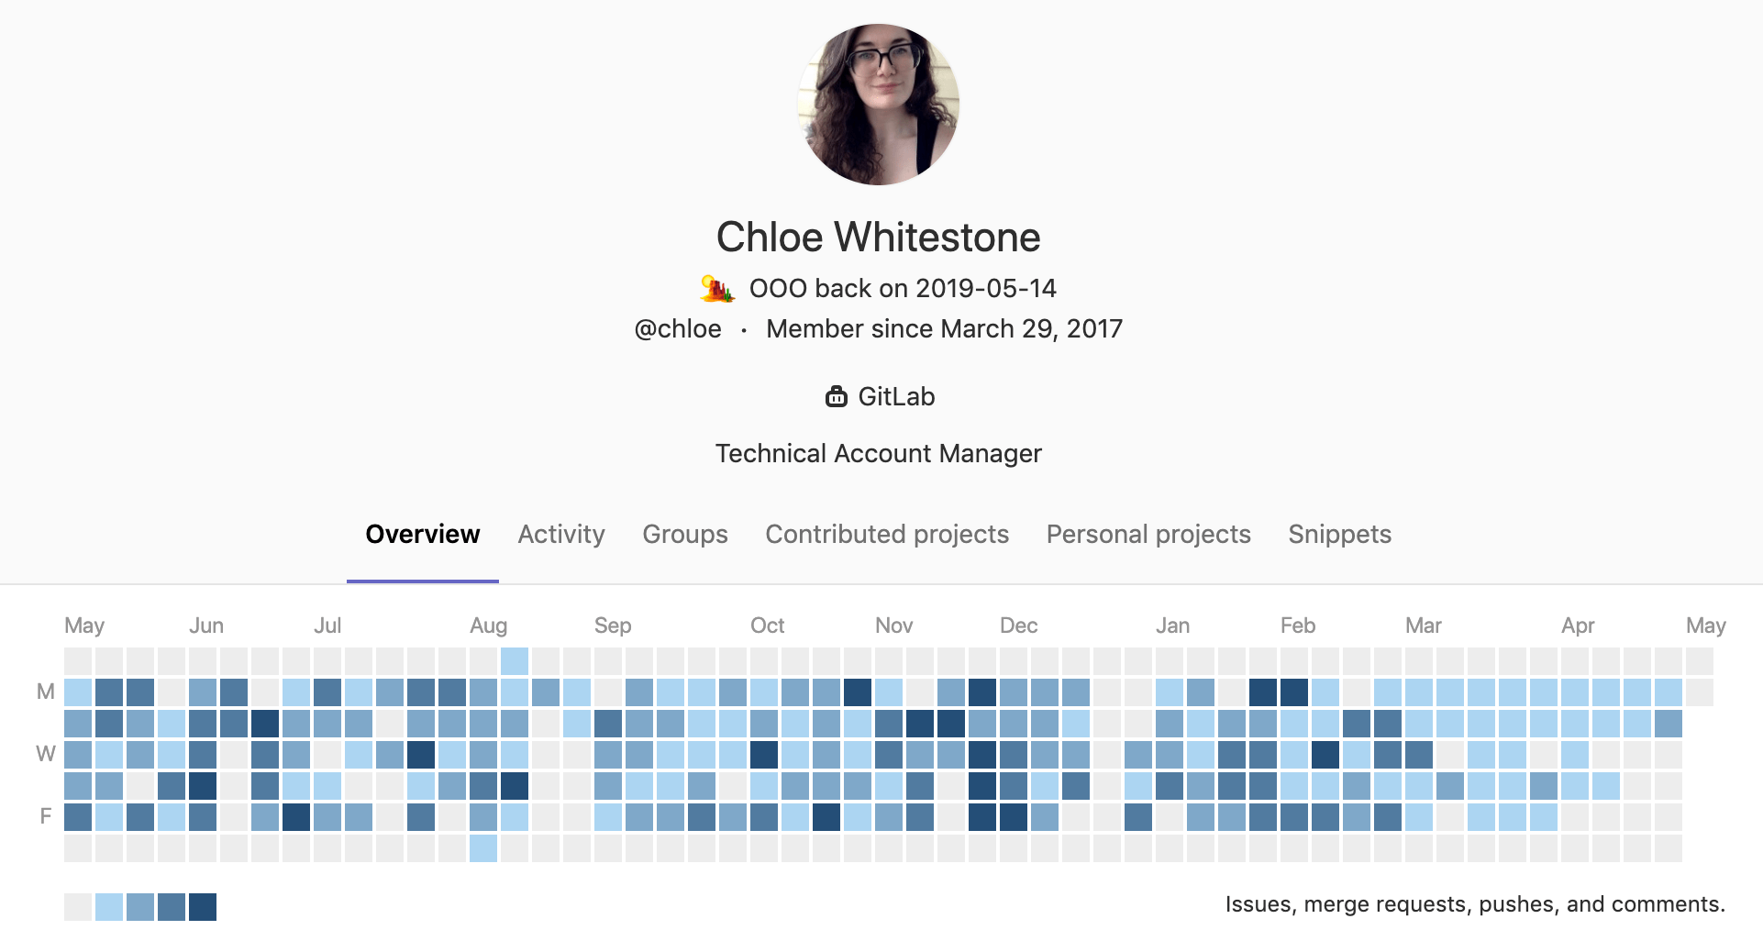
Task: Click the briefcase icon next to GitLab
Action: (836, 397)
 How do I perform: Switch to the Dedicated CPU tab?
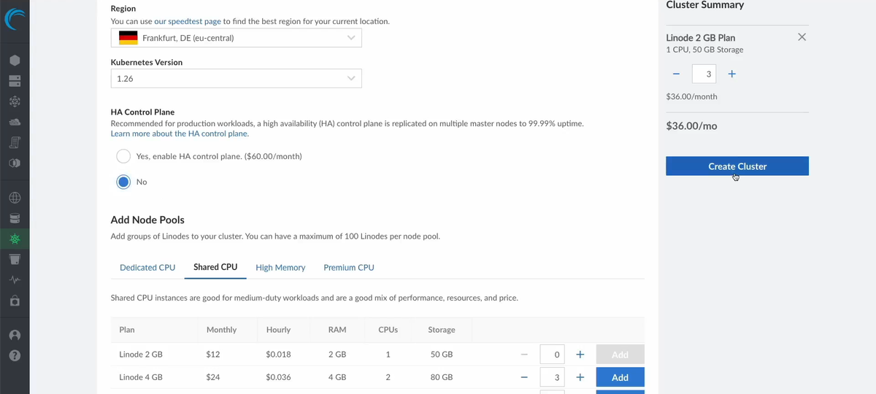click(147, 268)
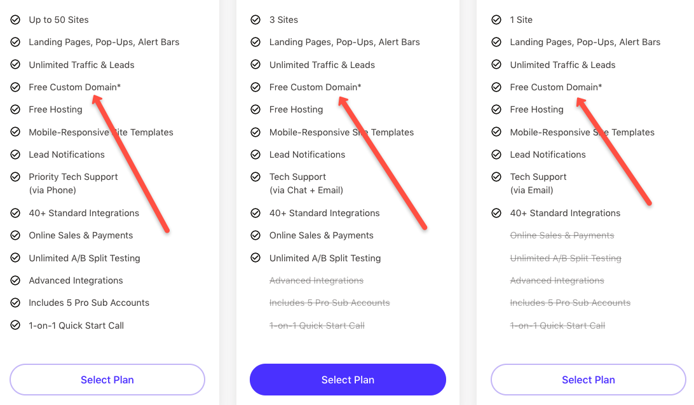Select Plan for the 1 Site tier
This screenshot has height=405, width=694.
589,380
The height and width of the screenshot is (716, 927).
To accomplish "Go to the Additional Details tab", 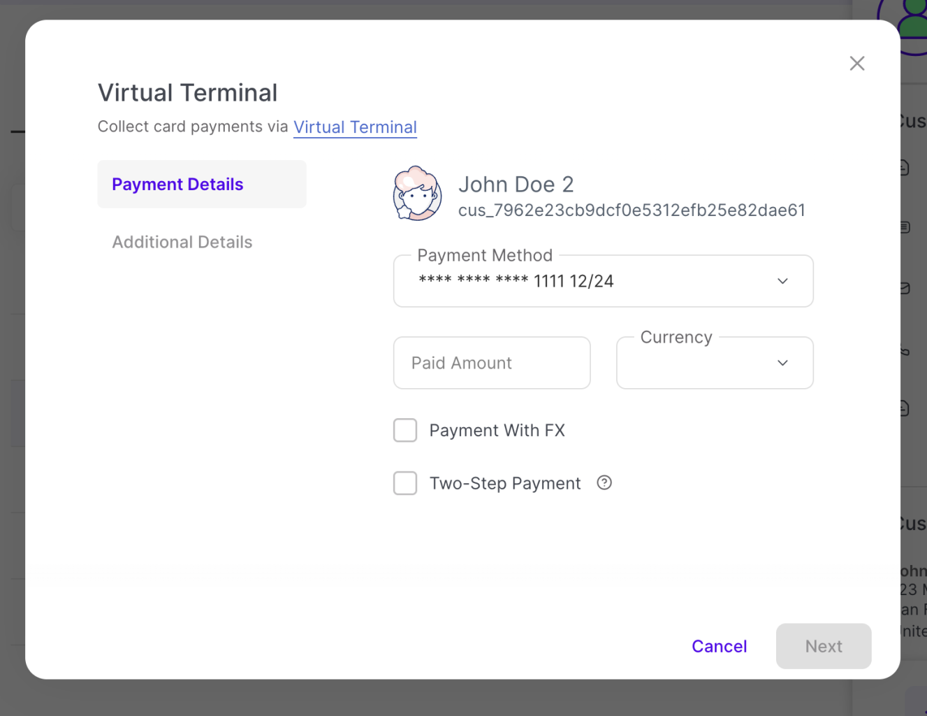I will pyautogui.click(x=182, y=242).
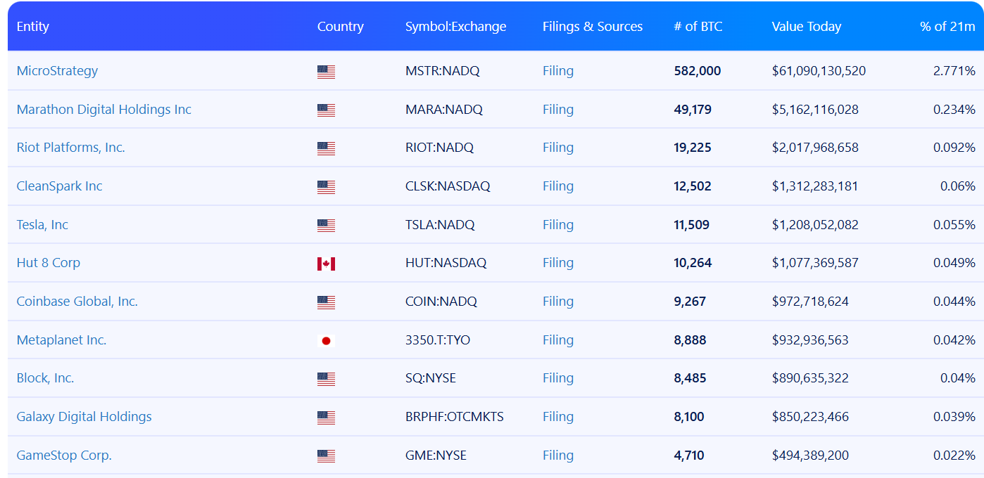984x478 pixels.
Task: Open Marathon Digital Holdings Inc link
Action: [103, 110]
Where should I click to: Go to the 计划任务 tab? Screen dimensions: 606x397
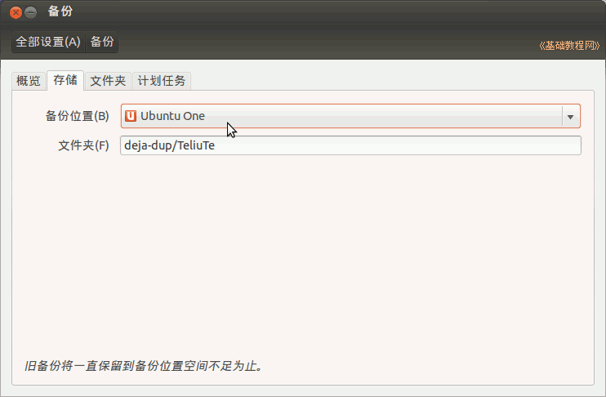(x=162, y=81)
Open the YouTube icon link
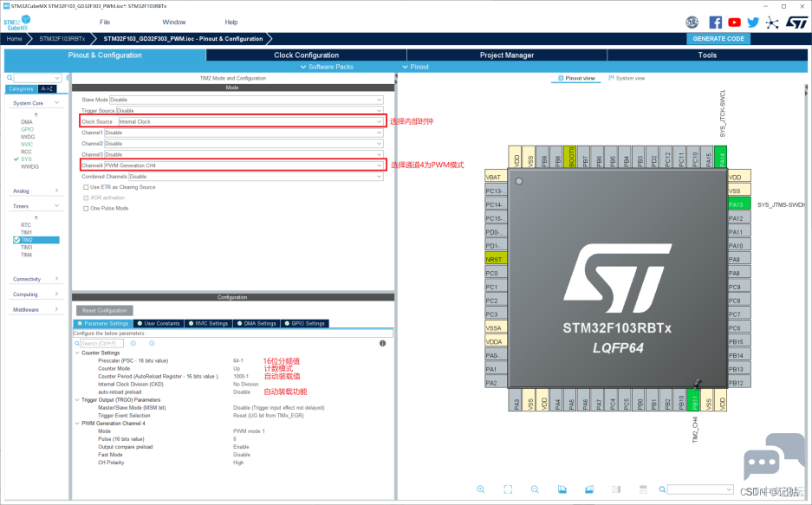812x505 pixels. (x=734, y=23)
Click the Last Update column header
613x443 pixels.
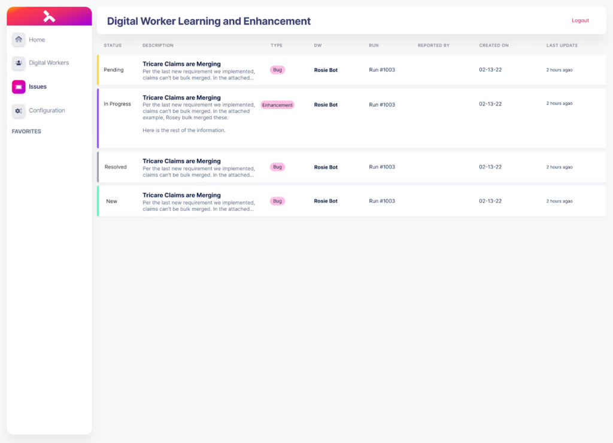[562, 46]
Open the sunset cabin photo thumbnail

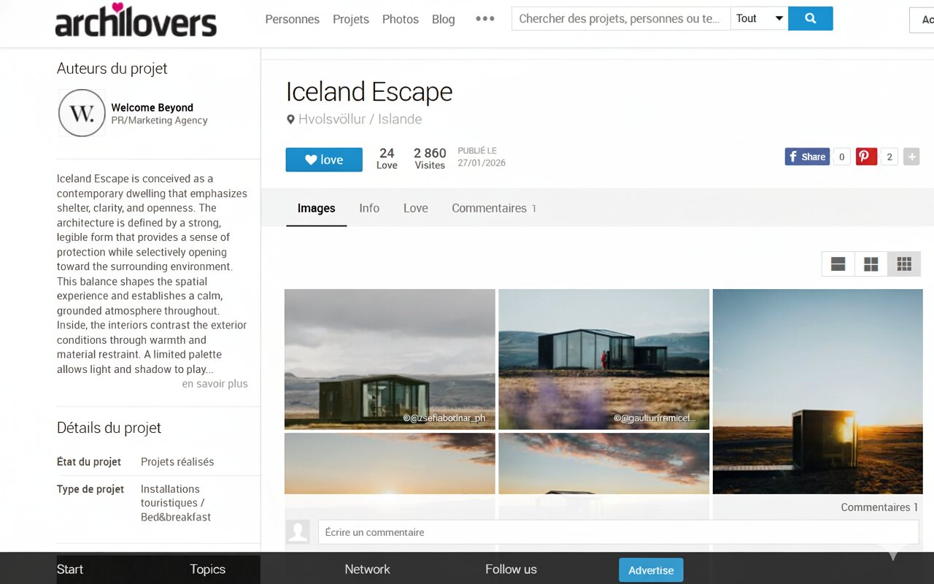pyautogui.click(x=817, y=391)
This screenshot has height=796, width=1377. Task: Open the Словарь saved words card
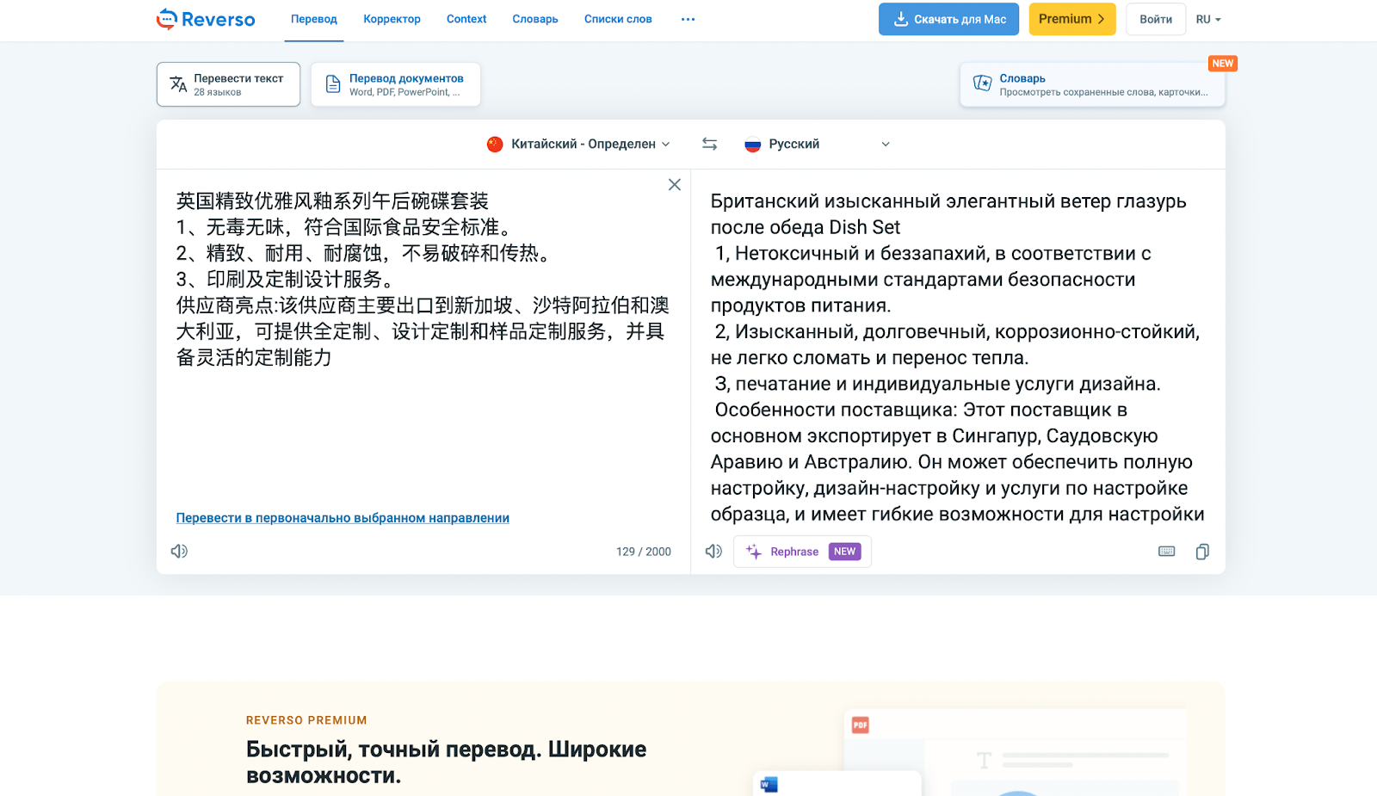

**WORK REQUIRED**
Begin with the line that has "613x443 pixels." and continue to the last line of the entries, printing each line exactly and nothing else; include both ends and skip the pictures.

**SOLUTION BELOW**
613x443 pixels.
[562, 46]
Open the sunset cabin photo thumbnail

pyautogui.click(x=817, y=391)
This screenshot has height=796, width=1377. Task: Open the Словарь saved words card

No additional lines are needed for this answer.